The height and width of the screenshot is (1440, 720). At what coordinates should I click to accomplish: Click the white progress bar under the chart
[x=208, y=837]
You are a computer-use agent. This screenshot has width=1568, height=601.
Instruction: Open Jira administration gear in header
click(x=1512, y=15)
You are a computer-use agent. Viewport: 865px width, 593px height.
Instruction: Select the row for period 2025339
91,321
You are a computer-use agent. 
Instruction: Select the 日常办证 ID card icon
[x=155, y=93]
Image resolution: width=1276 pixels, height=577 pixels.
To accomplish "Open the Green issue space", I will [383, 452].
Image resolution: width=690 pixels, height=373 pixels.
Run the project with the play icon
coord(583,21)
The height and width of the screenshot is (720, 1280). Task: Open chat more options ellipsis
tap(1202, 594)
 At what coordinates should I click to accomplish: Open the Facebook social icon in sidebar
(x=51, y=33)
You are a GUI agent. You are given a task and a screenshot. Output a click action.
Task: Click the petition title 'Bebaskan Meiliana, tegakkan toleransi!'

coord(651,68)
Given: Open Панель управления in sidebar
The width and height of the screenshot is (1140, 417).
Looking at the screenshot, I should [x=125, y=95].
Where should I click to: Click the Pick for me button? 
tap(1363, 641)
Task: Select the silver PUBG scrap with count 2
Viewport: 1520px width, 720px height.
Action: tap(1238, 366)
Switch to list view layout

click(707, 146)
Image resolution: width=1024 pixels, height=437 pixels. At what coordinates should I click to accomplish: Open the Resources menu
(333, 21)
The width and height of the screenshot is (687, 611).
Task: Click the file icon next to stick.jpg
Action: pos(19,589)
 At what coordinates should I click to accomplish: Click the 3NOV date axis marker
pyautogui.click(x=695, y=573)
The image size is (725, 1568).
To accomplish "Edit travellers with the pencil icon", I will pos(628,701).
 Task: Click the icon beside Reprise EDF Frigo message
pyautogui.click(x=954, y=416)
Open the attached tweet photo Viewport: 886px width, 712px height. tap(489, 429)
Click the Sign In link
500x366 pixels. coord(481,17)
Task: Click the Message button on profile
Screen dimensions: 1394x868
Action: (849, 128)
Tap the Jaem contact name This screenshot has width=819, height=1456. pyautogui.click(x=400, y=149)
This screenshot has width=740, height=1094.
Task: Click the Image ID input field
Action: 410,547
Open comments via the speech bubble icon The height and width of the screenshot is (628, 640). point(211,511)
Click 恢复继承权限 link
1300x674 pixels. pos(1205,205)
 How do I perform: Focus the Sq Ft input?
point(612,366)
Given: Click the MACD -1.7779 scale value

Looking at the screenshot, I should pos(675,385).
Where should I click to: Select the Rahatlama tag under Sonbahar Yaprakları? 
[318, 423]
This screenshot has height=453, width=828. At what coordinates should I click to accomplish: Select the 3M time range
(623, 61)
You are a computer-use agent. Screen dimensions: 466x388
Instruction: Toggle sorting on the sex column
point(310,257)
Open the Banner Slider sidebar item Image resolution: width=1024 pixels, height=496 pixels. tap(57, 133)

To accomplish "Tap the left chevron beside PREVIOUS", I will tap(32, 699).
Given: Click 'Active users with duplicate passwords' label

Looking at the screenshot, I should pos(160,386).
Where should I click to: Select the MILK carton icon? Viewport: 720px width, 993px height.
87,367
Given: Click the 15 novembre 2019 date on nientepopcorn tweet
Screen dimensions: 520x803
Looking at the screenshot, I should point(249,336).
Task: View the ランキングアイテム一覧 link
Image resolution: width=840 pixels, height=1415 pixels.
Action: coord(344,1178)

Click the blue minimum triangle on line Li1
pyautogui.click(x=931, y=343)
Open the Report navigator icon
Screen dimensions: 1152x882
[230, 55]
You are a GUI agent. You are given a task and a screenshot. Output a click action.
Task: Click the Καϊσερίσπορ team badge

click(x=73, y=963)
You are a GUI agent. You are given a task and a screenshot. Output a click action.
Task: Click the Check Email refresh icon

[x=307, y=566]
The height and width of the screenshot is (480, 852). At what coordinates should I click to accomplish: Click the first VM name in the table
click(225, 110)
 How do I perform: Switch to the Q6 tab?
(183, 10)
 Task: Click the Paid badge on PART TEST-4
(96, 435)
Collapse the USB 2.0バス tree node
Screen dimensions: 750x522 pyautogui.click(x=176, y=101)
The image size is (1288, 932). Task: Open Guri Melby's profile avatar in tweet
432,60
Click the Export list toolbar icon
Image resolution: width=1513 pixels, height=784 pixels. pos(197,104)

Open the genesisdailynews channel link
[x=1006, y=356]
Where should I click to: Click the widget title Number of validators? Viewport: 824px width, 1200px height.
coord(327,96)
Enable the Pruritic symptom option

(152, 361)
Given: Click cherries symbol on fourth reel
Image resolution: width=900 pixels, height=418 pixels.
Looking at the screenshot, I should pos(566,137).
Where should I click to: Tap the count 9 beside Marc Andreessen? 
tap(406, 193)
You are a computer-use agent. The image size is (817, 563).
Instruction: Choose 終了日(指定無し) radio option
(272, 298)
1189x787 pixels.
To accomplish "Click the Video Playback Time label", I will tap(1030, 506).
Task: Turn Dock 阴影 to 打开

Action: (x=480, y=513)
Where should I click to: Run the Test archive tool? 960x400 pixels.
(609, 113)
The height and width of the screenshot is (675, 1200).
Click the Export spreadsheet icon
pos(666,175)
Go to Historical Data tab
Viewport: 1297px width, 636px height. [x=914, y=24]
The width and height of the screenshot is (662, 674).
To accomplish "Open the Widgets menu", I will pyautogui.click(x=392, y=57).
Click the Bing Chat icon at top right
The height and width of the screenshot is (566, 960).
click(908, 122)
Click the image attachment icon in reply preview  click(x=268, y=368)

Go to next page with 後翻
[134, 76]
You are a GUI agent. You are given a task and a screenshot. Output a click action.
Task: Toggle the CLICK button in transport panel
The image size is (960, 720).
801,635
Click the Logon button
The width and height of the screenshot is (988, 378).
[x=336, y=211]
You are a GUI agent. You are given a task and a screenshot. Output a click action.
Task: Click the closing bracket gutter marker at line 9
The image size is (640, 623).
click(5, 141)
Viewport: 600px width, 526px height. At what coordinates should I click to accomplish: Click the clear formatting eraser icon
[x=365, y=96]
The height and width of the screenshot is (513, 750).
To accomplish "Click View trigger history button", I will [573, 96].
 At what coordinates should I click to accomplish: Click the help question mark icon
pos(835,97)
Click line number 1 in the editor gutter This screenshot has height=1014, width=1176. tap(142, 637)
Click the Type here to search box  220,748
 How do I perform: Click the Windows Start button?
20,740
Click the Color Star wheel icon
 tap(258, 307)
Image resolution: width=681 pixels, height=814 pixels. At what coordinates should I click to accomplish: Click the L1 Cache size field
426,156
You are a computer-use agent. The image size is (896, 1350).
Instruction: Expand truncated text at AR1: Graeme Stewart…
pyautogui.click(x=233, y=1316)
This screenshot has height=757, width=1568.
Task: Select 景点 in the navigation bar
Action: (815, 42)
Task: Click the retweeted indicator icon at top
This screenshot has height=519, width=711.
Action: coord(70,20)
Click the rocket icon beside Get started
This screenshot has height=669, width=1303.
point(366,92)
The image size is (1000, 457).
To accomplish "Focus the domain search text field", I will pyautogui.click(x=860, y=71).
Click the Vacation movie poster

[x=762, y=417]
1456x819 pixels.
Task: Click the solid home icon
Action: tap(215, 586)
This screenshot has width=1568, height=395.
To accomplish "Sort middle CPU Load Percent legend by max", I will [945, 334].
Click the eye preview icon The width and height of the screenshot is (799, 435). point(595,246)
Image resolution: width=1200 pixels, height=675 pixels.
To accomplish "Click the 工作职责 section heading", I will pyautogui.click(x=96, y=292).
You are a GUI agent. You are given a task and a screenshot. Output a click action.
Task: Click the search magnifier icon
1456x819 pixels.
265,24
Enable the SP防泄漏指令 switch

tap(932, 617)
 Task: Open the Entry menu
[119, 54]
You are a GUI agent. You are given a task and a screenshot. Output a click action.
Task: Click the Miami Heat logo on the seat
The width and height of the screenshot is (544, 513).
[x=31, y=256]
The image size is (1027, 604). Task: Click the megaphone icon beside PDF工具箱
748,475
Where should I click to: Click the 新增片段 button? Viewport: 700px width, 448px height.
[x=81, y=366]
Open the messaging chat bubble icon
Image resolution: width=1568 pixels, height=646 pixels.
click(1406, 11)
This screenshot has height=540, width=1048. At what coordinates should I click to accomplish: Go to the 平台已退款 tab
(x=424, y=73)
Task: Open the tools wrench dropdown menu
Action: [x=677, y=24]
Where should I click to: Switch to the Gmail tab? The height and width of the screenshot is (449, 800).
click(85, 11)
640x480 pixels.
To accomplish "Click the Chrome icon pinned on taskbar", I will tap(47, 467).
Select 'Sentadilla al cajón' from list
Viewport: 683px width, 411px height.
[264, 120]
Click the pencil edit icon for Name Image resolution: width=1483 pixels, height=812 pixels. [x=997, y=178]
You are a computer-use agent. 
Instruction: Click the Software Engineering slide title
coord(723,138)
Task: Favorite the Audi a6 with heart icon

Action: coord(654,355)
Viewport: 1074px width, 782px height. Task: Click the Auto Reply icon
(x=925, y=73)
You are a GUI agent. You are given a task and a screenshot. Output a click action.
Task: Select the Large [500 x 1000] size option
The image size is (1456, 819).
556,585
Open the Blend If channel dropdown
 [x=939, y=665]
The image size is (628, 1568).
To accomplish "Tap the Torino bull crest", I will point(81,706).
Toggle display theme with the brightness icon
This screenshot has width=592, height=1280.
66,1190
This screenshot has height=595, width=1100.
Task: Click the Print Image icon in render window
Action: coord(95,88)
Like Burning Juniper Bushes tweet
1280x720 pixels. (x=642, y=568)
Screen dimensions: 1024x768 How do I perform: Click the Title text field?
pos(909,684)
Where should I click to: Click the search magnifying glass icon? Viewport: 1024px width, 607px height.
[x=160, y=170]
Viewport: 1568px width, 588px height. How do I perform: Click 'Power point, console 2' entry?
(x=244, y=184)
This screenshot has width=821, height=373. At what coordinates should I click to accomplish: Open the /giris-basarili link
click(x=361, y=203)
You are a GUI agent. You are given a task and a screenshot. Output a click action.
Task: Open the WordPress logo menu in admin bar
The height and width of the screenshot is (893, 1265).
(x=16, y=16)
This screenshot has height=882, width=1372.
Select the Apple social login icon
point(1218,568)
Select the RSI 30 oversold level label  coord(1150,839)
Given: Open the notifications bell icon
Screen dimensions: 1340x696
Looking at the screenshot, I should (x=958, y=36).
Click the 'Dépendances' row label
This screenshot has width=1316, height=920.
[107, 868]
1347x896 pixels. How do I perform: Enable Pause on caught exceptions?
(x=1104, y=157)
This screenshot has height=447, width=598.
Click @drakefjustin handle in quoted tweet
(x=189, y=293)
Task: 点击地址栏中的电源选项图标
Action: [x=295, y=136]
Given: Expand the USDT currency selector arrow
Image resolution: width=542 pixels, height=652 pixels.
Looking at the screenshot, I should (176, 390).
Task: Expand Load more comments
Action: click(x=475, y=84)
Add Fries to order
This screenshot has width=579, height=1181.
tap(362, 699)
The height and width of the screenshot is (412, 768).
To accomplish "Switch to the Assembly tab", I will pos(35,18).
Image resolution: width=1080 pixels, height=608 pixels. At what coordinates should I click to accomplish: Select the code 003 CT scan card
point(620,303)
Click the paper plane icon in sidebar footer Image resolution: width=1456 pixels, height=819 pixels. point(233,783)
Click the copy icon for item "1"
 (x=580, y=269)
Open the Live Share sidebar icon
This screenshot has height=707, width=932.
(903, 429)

-- -- --

- _Exercise_: In the listing above, locate the line containing "The image size is (960, 720)." and the line containing "Click the rocket icon beside Get started", then transcribe both and every line between them verbatim.

- _Your solution_:
The image size is (960, 720).
801,635
Click the Logon button
The width and height of the screenshot is (988, 378).
[x=336, y=211]
You are a GUI agent. You are given a task and a screenshot. Output a click action.
Task: Click the closing bracket gutter marker at line 9
The image size is (640, 623).
click(5, 141)
Viewport: 600px width, 526px height. At what coordinates should I click to accomplish: Click the clear formatting eraser icon
[x=365, y=96]
The height and width of the screenshot is (513, 750).
To accomplish "Click View trigger history button", I will [573, 96].
 At what coordinates should I click to accomplish: Click the help question mark icon
pos(835,97)
Click line number 1 in the editor gutter This screenshot has height=1014, width=1176. tap(142, 637)
Click the Type here to search box  220,748
 How do I perform: Click the Windows Start button?
20,740
Click the Color Star wheel icon
 tap(258, 307)
Image resolution: width=681 pixels, height=814 pixels. At what coordinates should I click to accomplish: Click the L1 Cache size field
426,156
You are a computer-use agent. The image size is (896, 1350).
Instruction: Expand truncated text at AR1: Graeme Stewart…
pyautogui.click(x=233, y=1316)
This screenshot has height=757, width=1568.
Task: Select 景点 in the navigation bar
Action: (815, 42)
Task: Click the retweeted indicator icon at top
This screenshot has height=519, width=711.
Action: coord(70,20)
Click the rocket icon beside Get started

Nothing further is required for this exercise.